▶ **Data to process**
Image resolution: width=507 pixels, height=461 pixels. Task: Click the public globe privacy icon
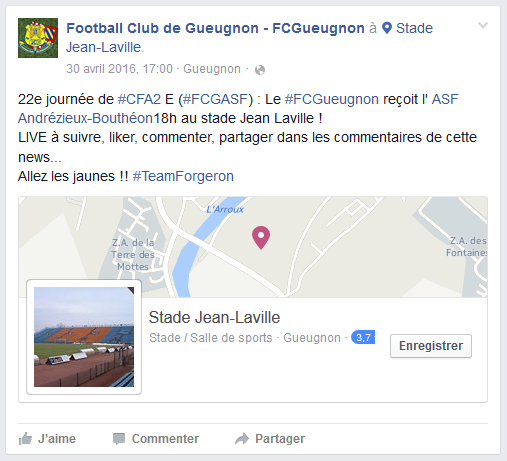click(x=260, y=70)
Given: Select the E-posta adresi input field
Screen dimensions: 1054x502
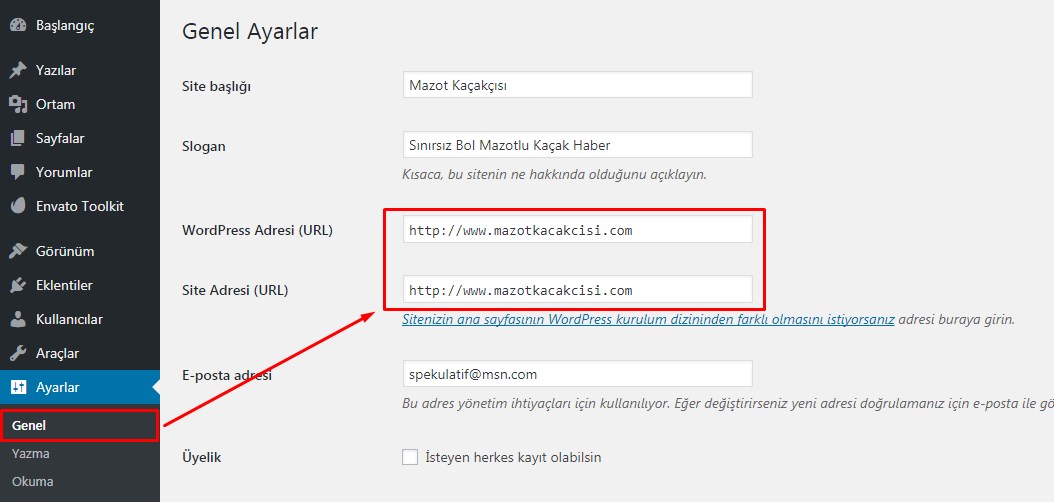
...
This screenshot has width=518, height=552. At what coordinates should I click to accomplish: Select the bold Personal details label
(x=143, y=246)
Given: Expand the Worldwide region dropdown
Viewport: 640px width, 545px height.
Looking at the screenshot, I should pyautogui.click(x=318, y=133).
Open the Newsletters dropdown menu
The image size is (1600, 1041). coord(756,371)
==
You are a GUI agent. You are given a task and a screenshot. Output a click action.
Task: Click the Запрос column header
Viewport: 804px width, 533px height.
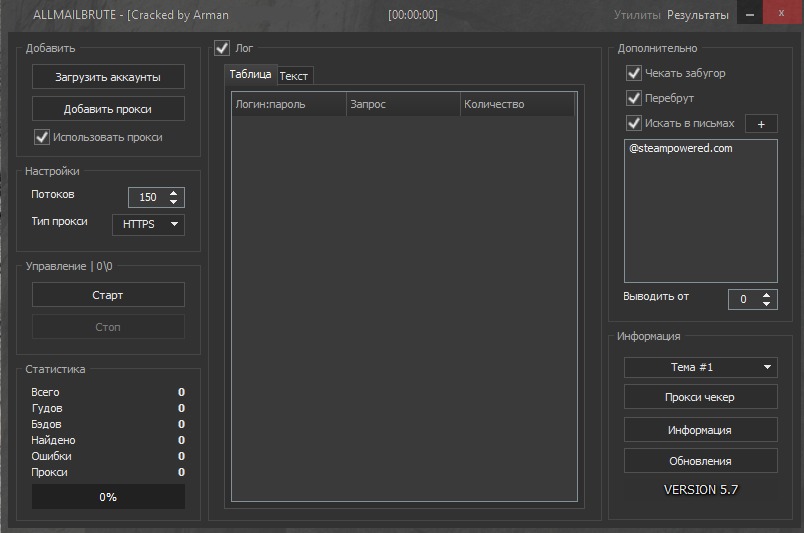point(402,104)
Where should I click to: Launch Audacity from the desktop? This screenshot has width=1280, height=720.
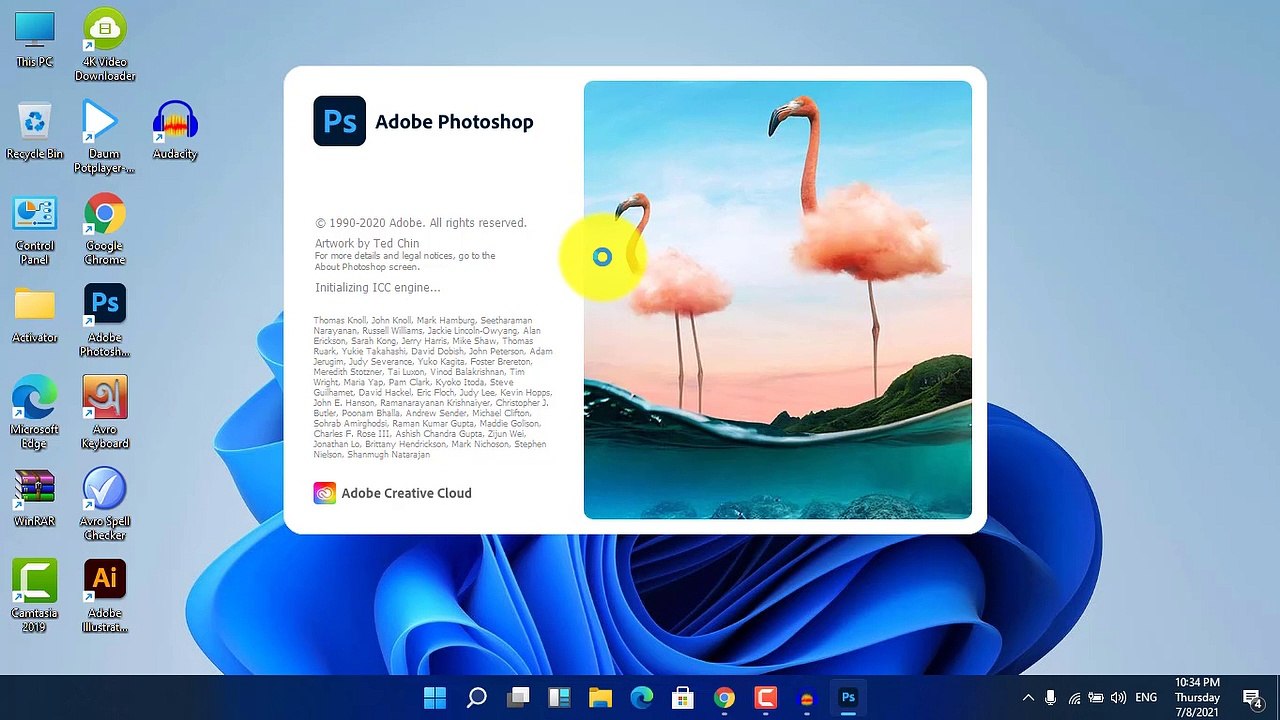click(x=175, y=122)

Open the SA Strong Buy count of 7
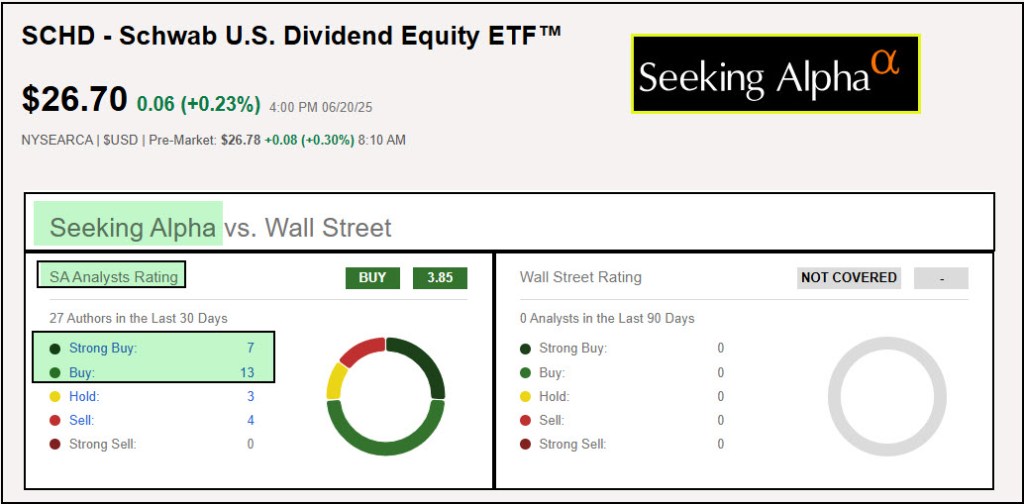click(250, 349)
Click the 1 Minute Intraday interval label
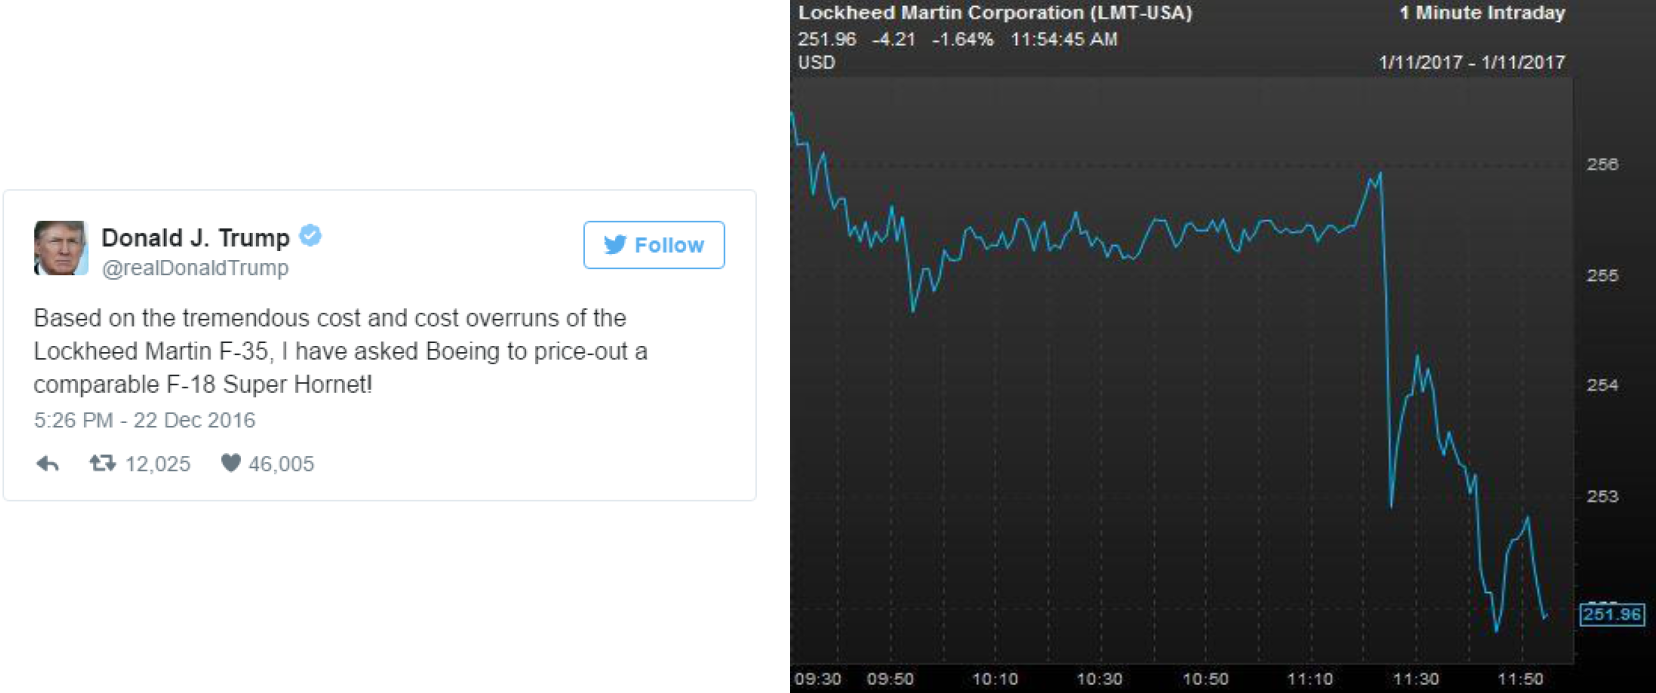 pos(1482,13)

▶ **Exercise goal**
Which lines above run from the one containing "Given: Select the E-posta adresi input field" down to the one containing "Screen dimensions: 1054x502"? Repeat exactly those, both ends included, and nothing else.

▶ **Expected answer**
Given: Select the E-posta adresi input field
Screen dimensions: 1054x502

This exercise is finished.